Exécutez la première copie locale vers votre dossier Windows Server cible :

  • Identifiez le premier emplacement sur votre appliance virtuelle StorSimple.
  • Identifiez le dossier correspondant sur le serveur Windows Server sur lequel Azure File Sync est déjà configuré.
  • Démarrer la copie à l’aide de RoboCopy

La commande RoboCopy suivante rappelle les fichiers de votre stockage Azure StorSimple sur votre stockage StorSimple local, puis les déplace vers le dossier Windows Server cible. Le serveur Windows Server va le synchroniser avec le(s) partage(s) de fichiers Azure.
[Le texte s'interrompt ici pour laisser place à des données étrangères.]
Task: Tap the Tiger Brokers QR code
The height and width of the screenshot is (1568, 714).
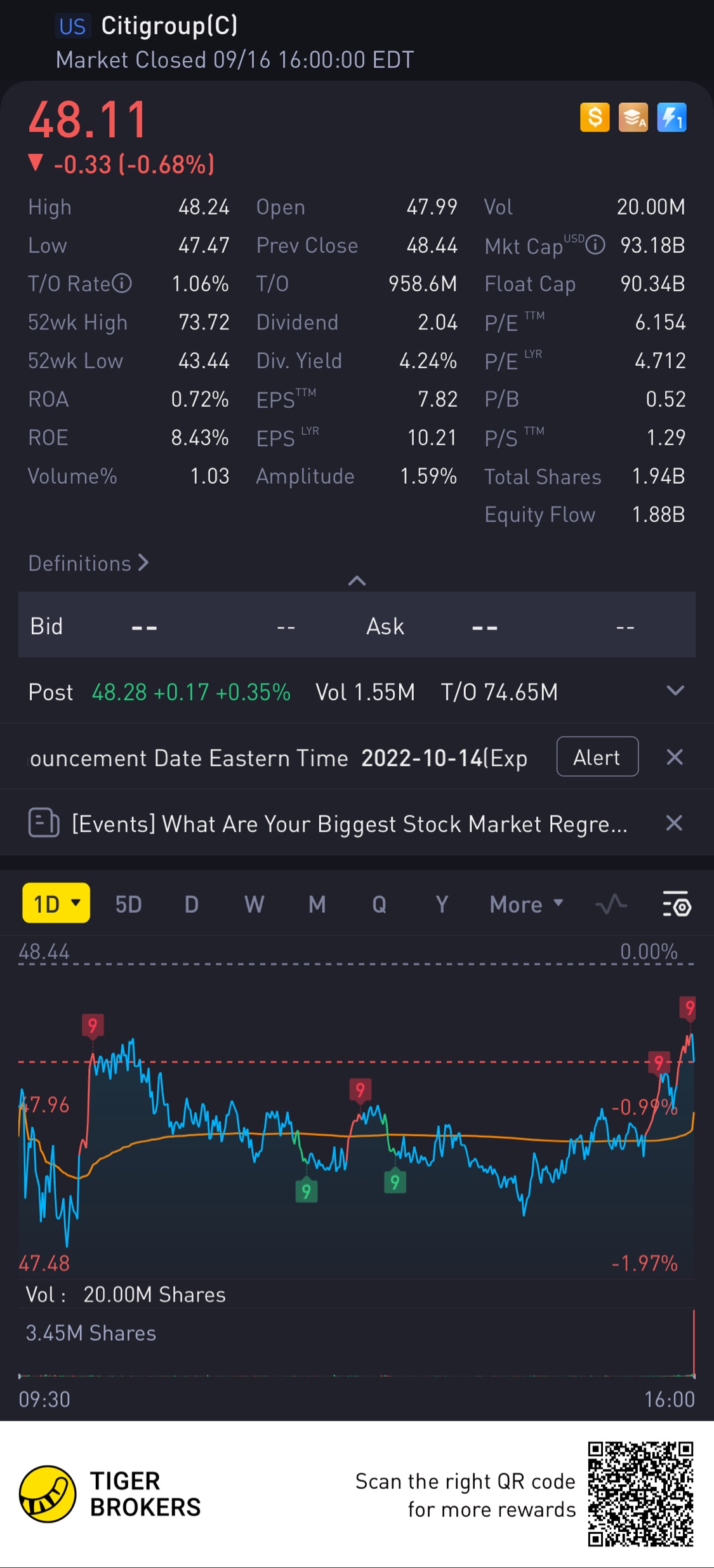Action: pos(640,1494)
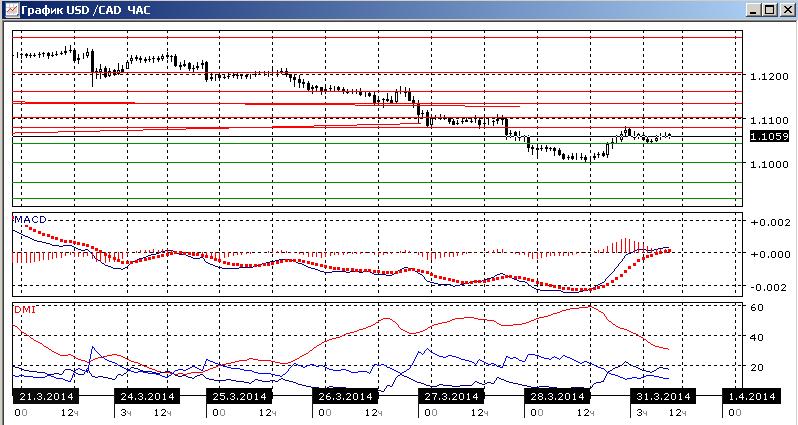This screenshot has width=798, height=425.
Task: Select the 28.3.2014 date marker
Action: [x=557, y=396]
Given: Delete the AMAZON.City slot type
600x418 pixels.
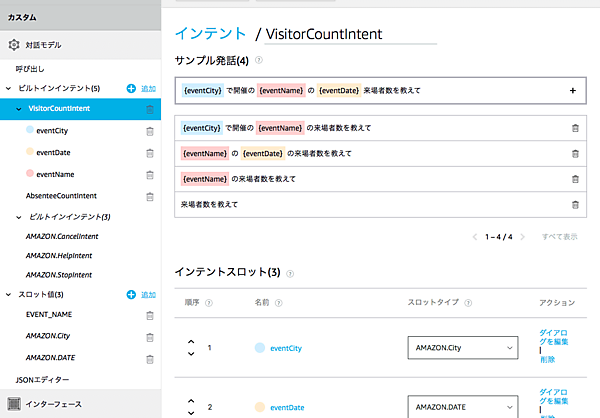Looking at the screenshot, I should [x=149, y=337].
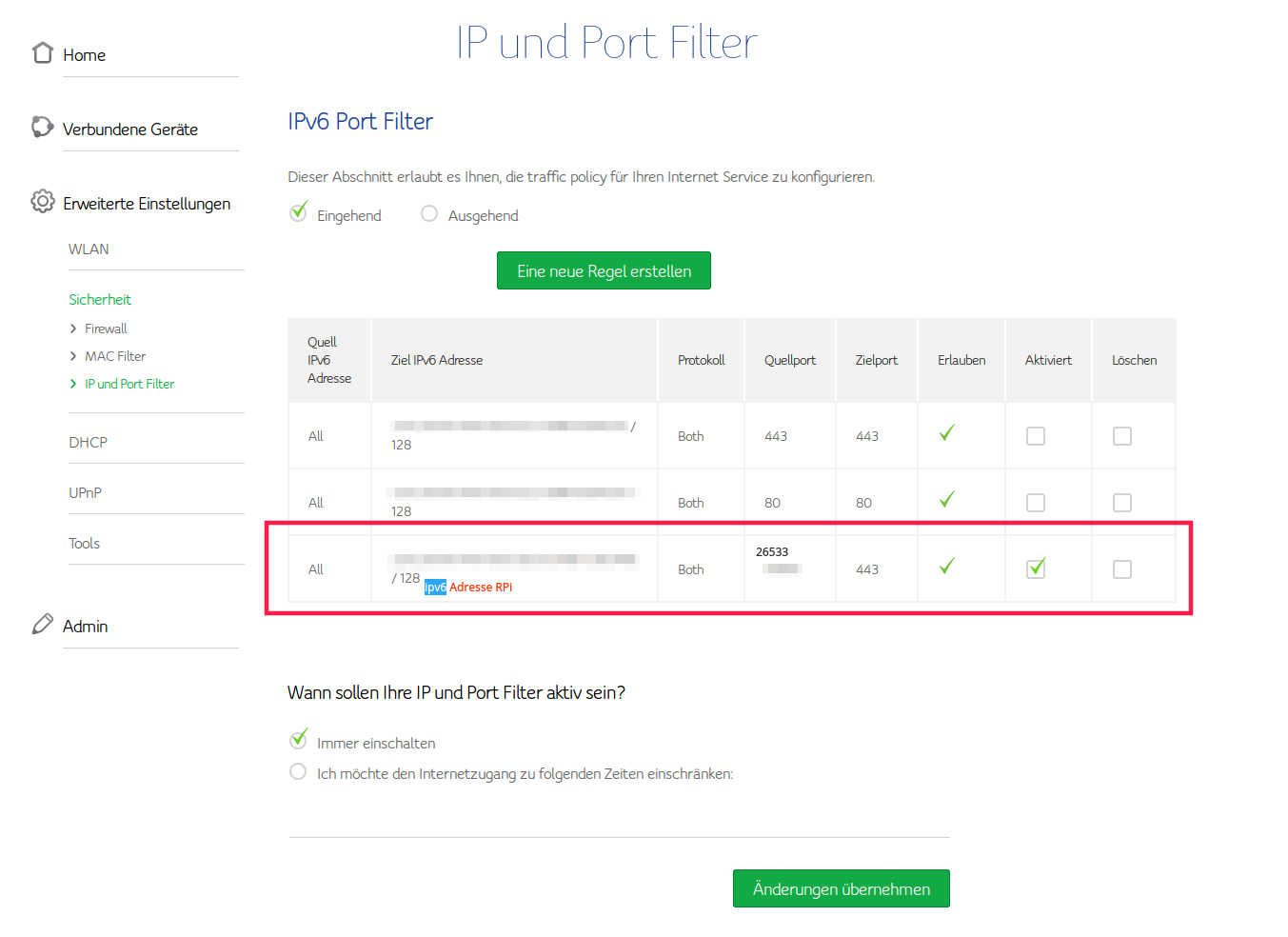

Quand le volume Windows Server local se remplit, la hiérarchisation cloud intervient et hiérarchise les fichiers qui ont déjà été correctement synchronisés. La hiérarchisation cloud génère suffisamment d’espace pour poursuivre la copie à partir de l’appliance virtuelle StorSimple. La hiérarchisation cloud effectue une vérification toutes les heures pour déterminer ce qui a été synchronisé et libérer de l’espace disque pour atteindre l’espace de volume libre de 99 %.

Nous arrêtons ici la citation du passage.